Sarah, a contemporary 18yo, has been transported to the magical land of Zyris, where Prince Liam, unaware of her father’s connection to the rebel forces of the Night, has agreed to help her return home. He gifted her with some material for a head covering to help her fit in better with the customs of Zyris.

“Did your soldier tell you that Carl and I stopped by this morning? I wanted to thank you for your generous gift of the material. You didn't have to do that.”

The corners of his mouth curved up just slightly. Were his lips as soft as they looked? “It was a mere trifle. I thought it a happy coincidence your dress happened to be the same shade as the material I bought at Shelby to take home to my mother. She doesn't often travel as she's been more or less an invalid since I was a small child.”

“I feel even worse now, taking a gift you meant for your mother!”

“No, don't worry,” he insisted, placing a hand on my elbow. “There is more than enough for your hennepin and for her. She would be happy to see you properly attired.”

“Well, women don't usually wear anything on their heads where I come from.” I tugged at the end of my bonnet string. “I am grateful that you gave the job to Tabitha. She seemed very excited to make something fancy again.”

“I thought she might.” He smiled, confident but not cocky. What a gift the Prince had for knowing how to give people a sense of their own value, while making good use of their talents. He would be an excellent leader for Zyris when the time came.


  1. I can't help but feel that this character is the classic damsel in distress and is mostly about falling in love with the perfect boy who is going to take care of her and make everything work out for her.

    I could be totally wrong, but that's how this reads to me.

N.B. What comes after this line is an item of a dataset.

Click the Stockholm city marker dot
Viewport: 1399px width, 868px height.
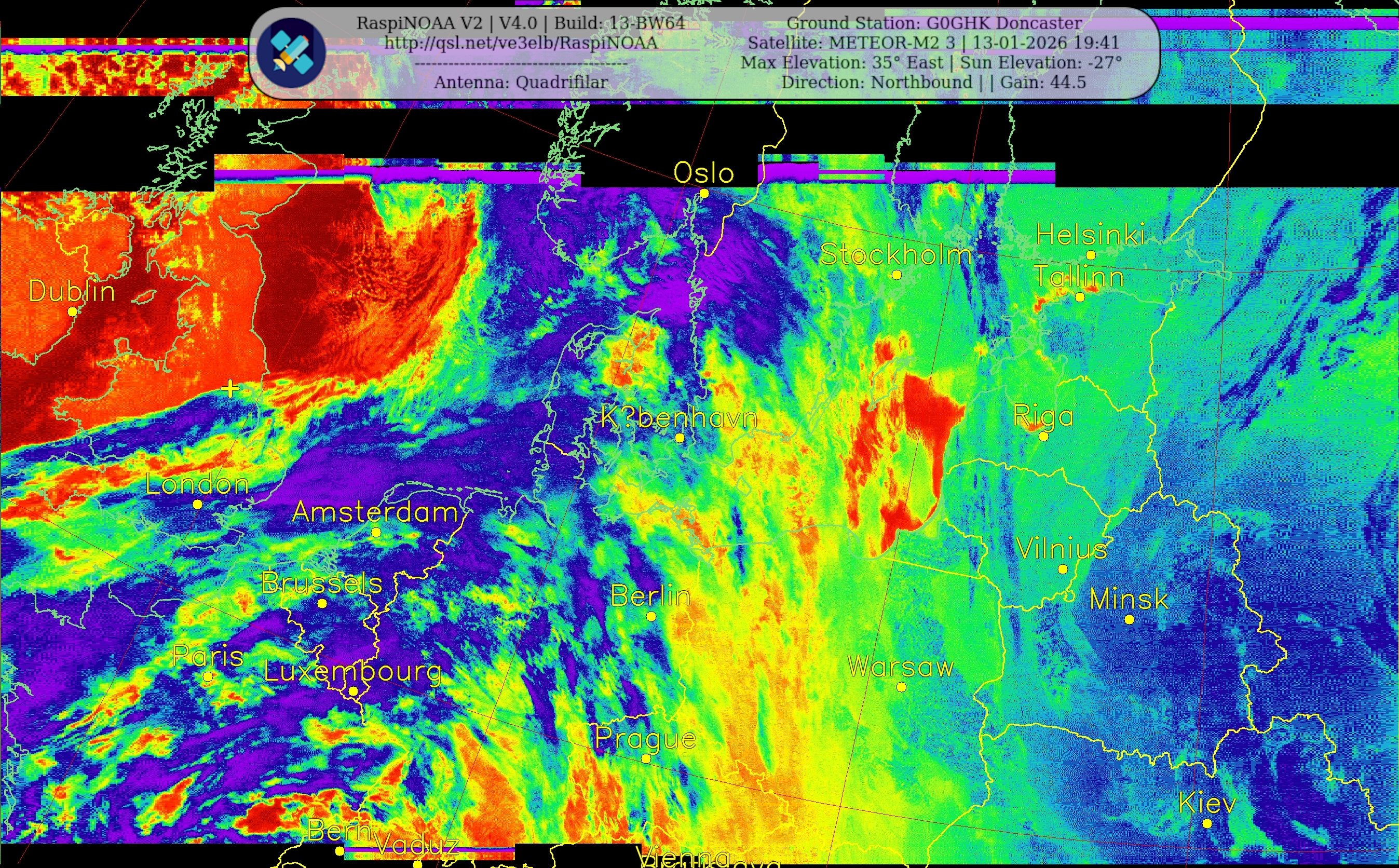coord(897,275)
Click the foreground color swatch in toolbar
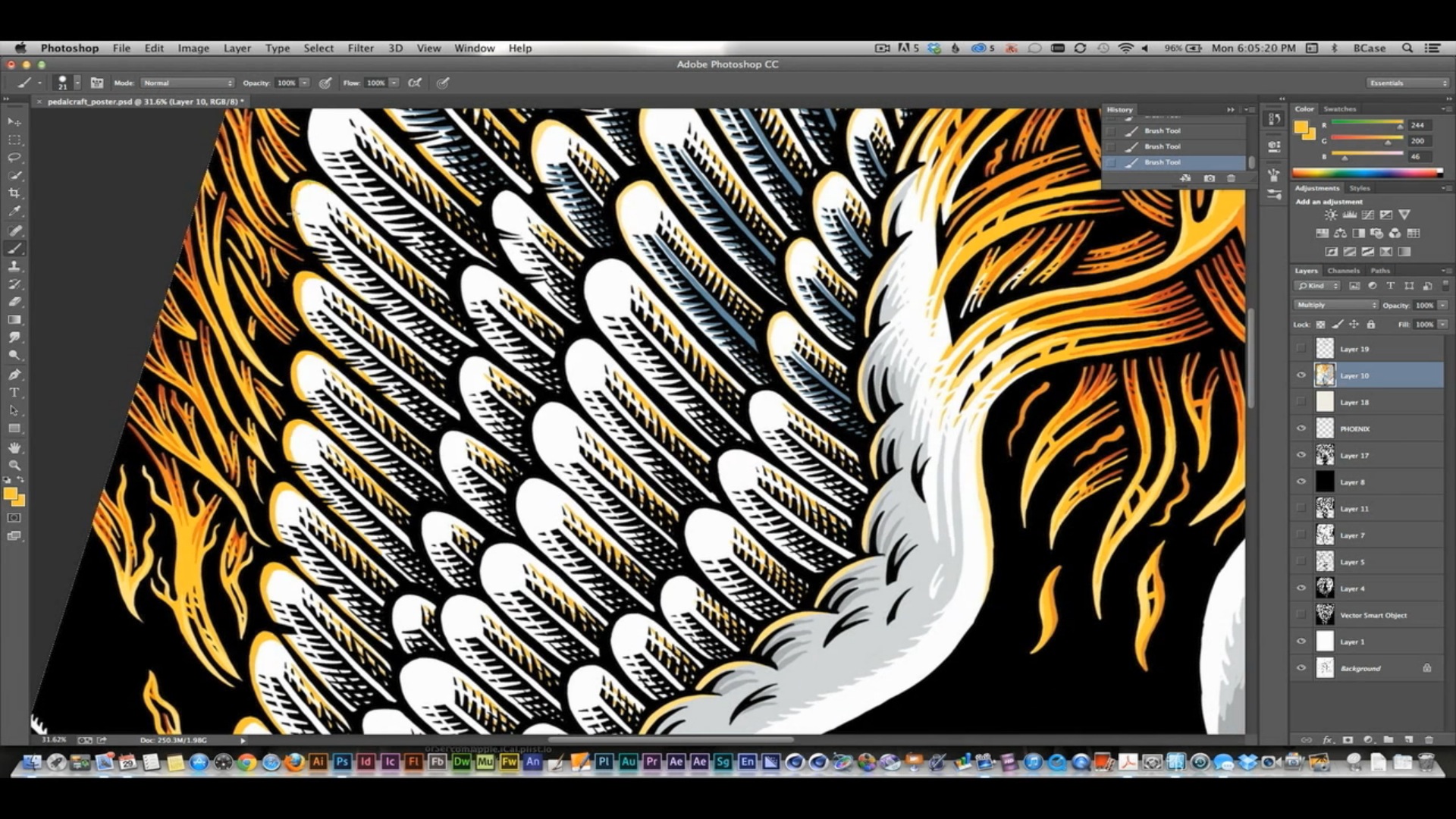This screenshot has width=1456, height=819. click(x=10, y=494)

    Without more context I'm just assuming that the Prince does and should talk so formally, but it also feels like there's a good bit of infodump in this conversation, telling us a whole lot about this gift that, if it isn't important to know later, just drags down the pace.

    It's nice and clean though, with no glaring punctuation or grammar issues that detract from the read.

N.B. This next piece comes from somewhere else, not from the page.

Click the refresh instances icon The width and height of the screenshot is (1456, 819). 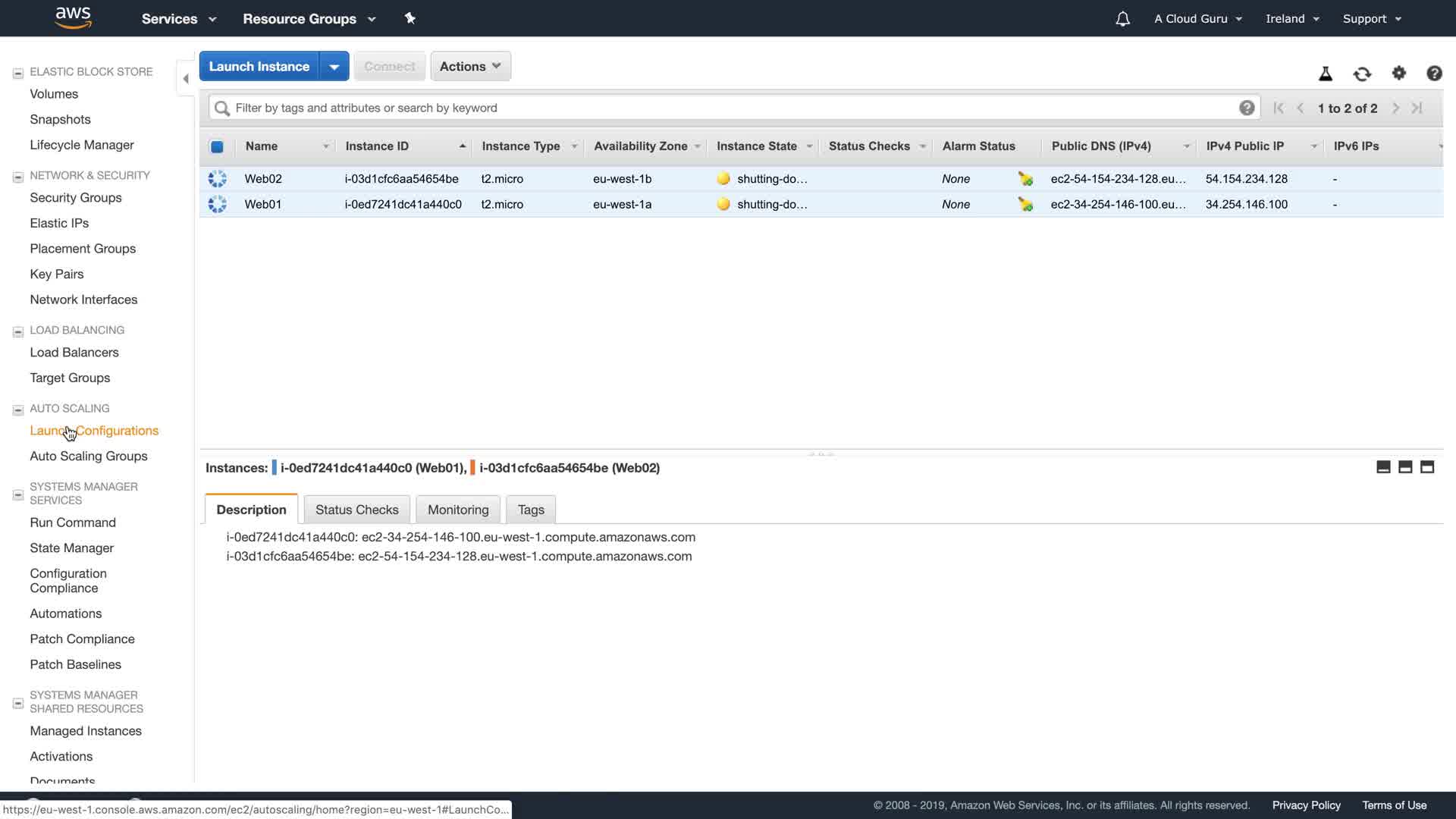pyautogui.click(x=1362, y=74)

  2. I liked the Prince's speech (although I agree that he then must be this formal for a reason).

    I didn't mind the note about his mom being an invalid, but there is a lot of telling in the last paragraph. Don't tell me he's not cocky and is a great leader, show me :)

    Also, there's nothing wrong with playing with troupes (damsel/prince), but there has to be something strong about the female character for us to want to follow her. She doesn't have to be Katniss, but she needs to be active in her the journey.

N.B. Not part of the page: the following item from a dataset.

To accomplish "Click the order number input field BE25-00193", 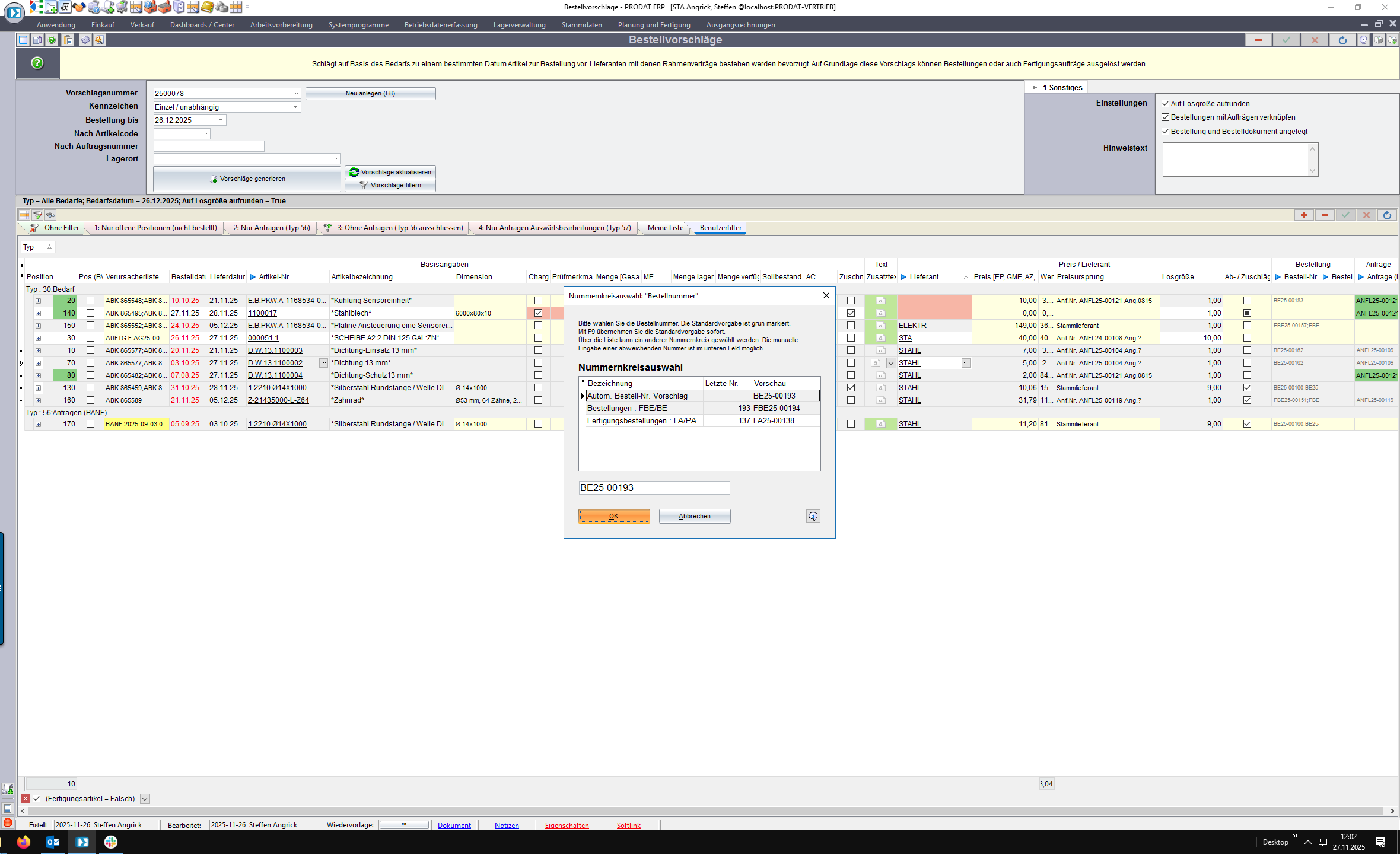I will (654, 488).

  3. It might be partly because there's nothing in this excerpt that reveals what's unique about the characters or the situation -- it appears to be pretty generic fantasy -- but I'm afraid this felt a bit stiff and formal to me.

    It's as if you're essentially doing all the right things -- as Leah said, the writing is quite clean -- but it's missing something to bring out an emotional response in the reader. Again, more showing and less telling would help us get that connection and feel what Sarah is feeling.

    (And of course there may be details and thoughts that are more distinctive and more personal right before or right after this -- that's why it can be tricky to judge these brief excerpts!)

  4. This reads quite stiff and formal. Part of the problem is the sentence structure as they talk. For example,

    o "It was a mere trifle" could be shortened to 'A mere trifle'.

    o "No, dont' worry" could be shortened to 'Don't worry,'

    o"Well, women don't..." could be shortened to 'Women don't...'.

    Also bothered by the reference to his mom and her not travelling because she is an invalid which sounds forced. A bit of an info dump we probably don't need to know just yet. Consider condensing it.

    It also seems incongruent that he tells her he sacrificed his mother's gift for her and then the narrator later concludes he makes people feel good about themselves.